──────── MATERIAL FOR THE TASK ────────

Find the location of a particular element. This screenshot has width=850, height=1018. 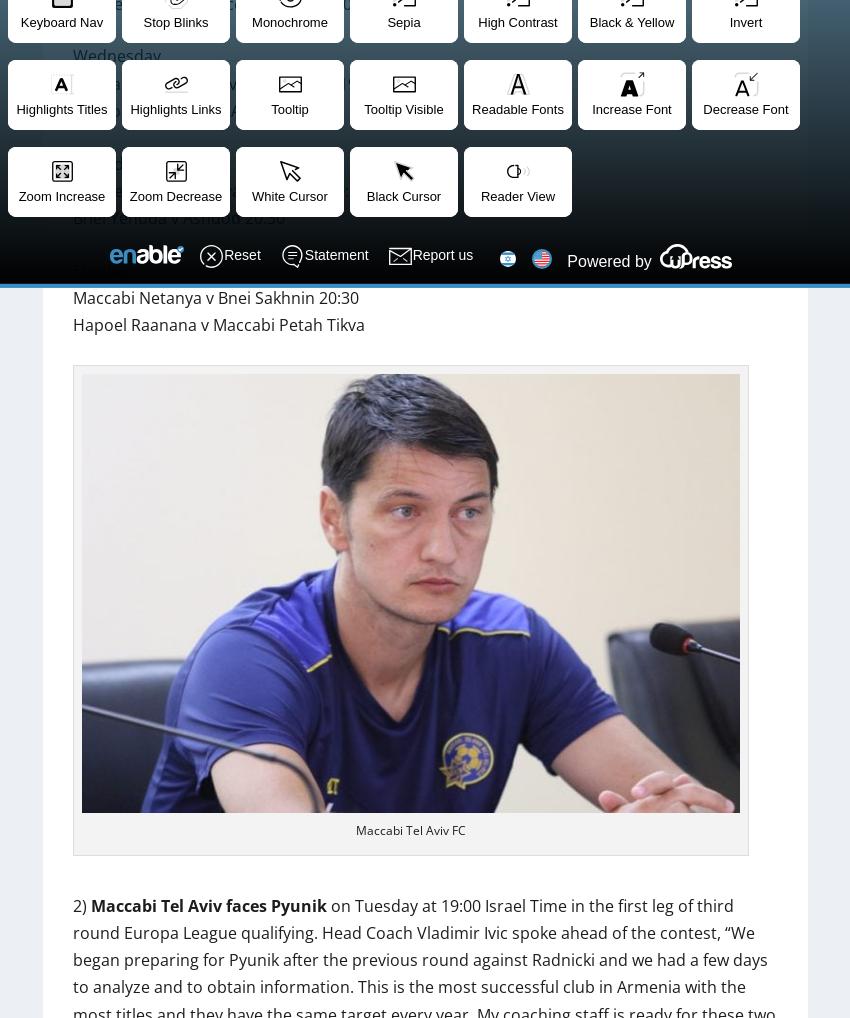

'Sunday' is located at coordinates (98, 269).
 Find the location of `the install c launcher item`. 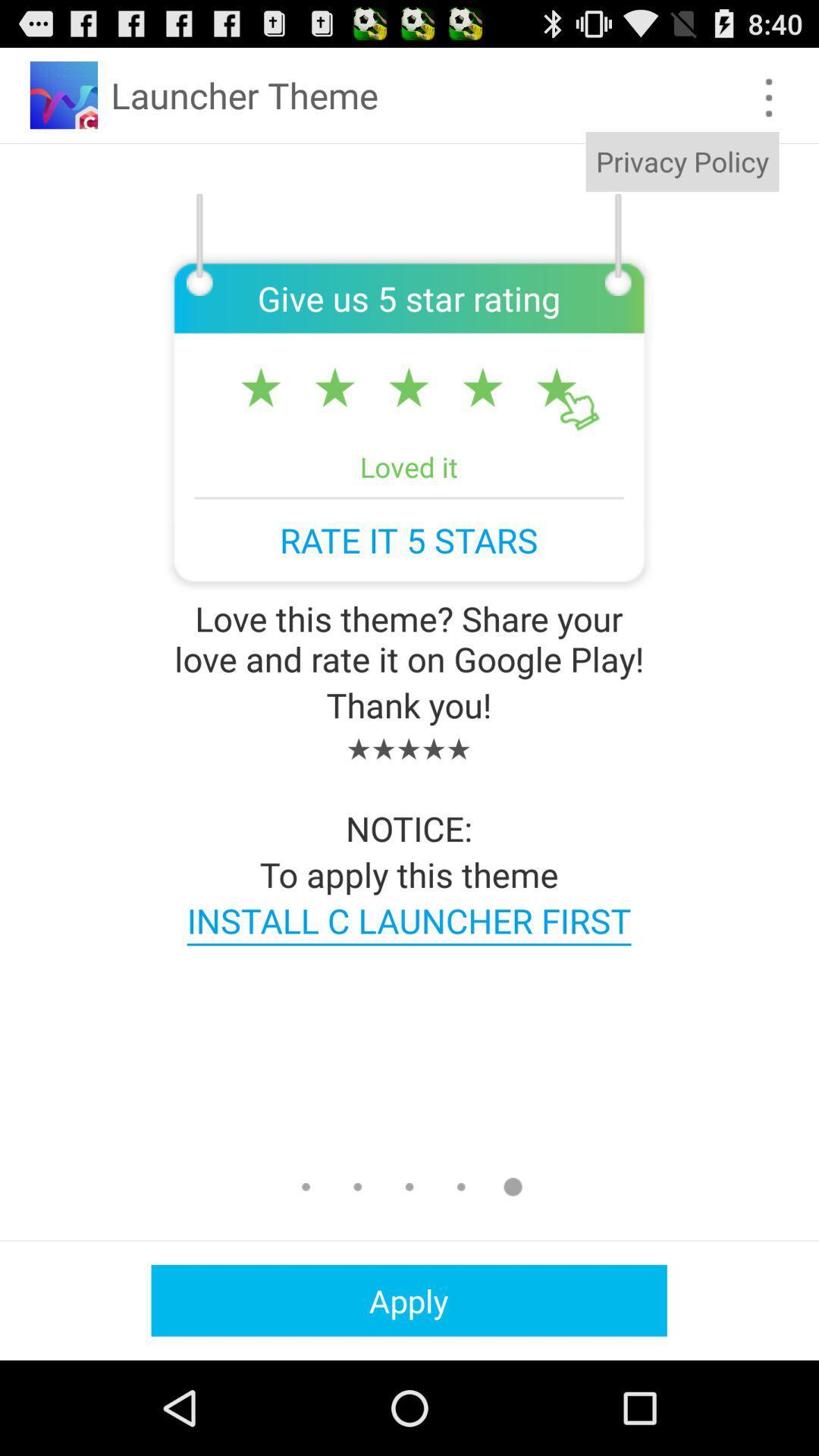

────────
──────── MATERIAL FOR THE TASK ────────

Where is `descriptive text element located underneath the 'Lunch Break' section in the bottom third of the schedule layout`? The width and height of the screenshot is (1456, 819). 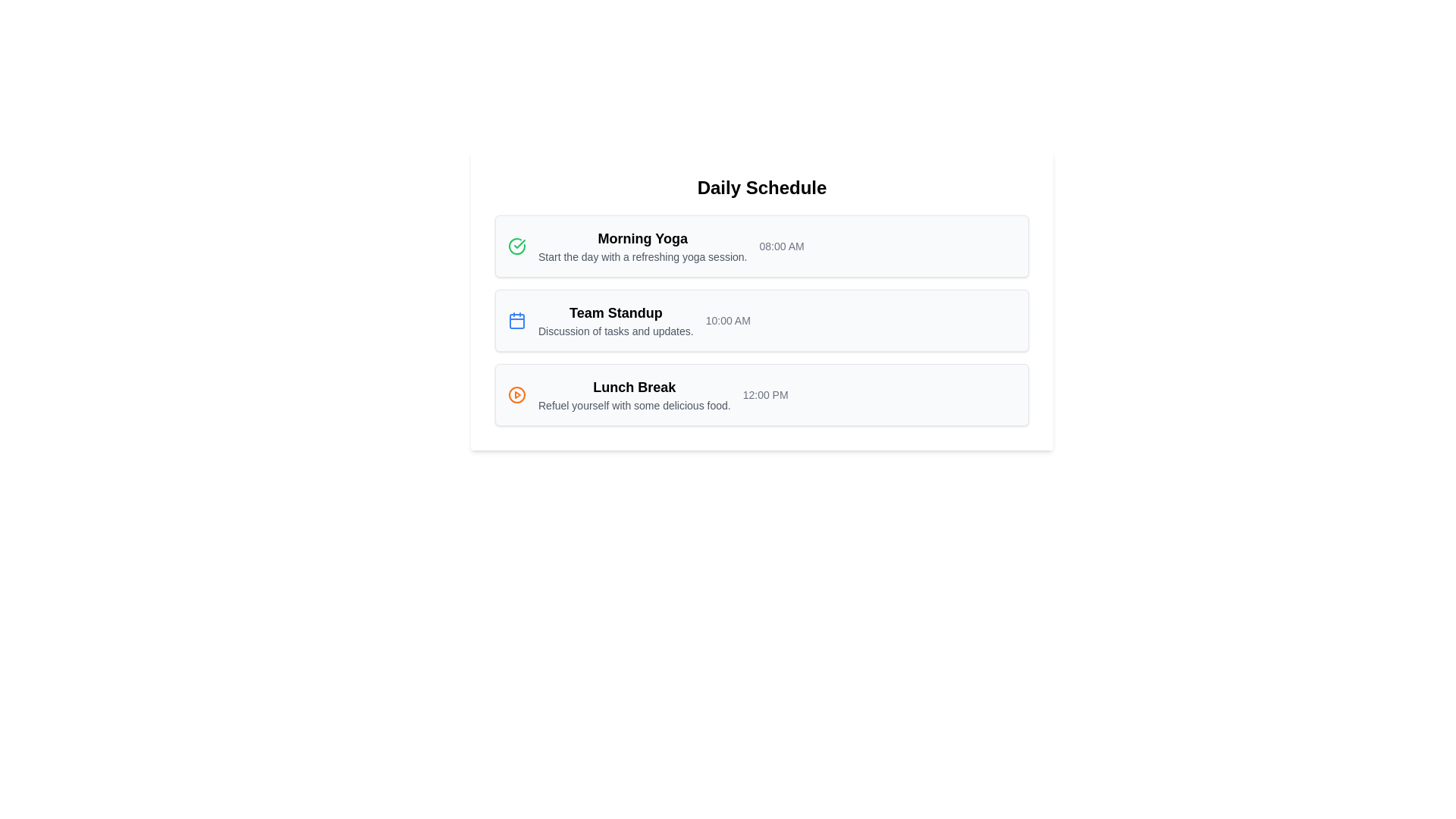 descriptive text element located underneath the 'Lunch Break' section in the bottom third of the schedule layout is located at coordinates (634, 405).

────────
──────── MATERIAL FOR THE TASK ────────

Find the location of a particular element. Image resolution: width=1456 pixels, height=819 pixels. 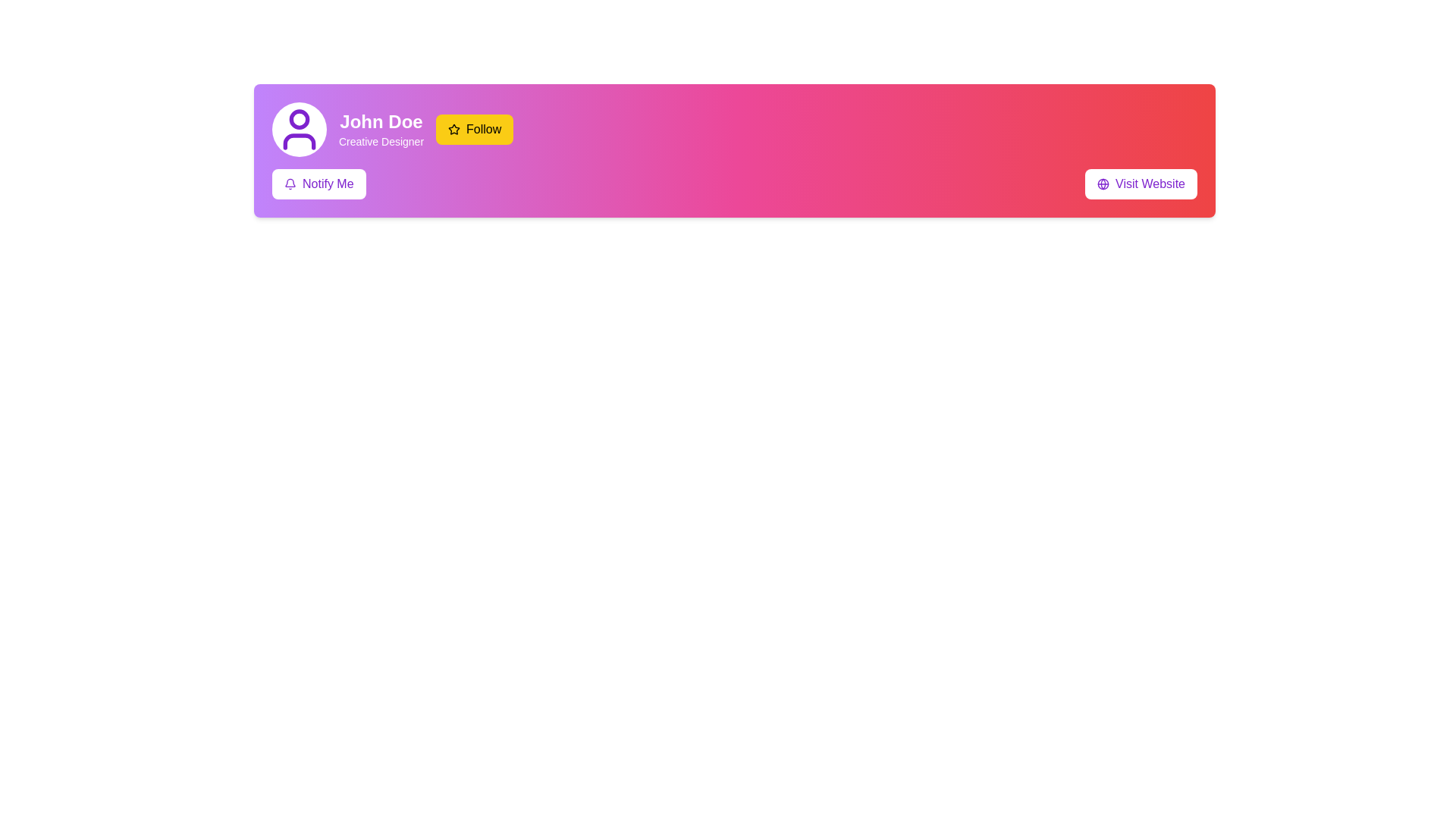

────────

Switch "location" to "position" in the lines between the one holding "Find the location of a particular element. This" and the one holding "install c launcher", inclusive, and give only those lines back with everything else unchanged. Leave the pictures out.

Find the position of a particular element. This screenshot has width=850, height=1018. 

'Sunday' is located at coordinates (98, 269).
 Find the position of `the install c launcher item`. 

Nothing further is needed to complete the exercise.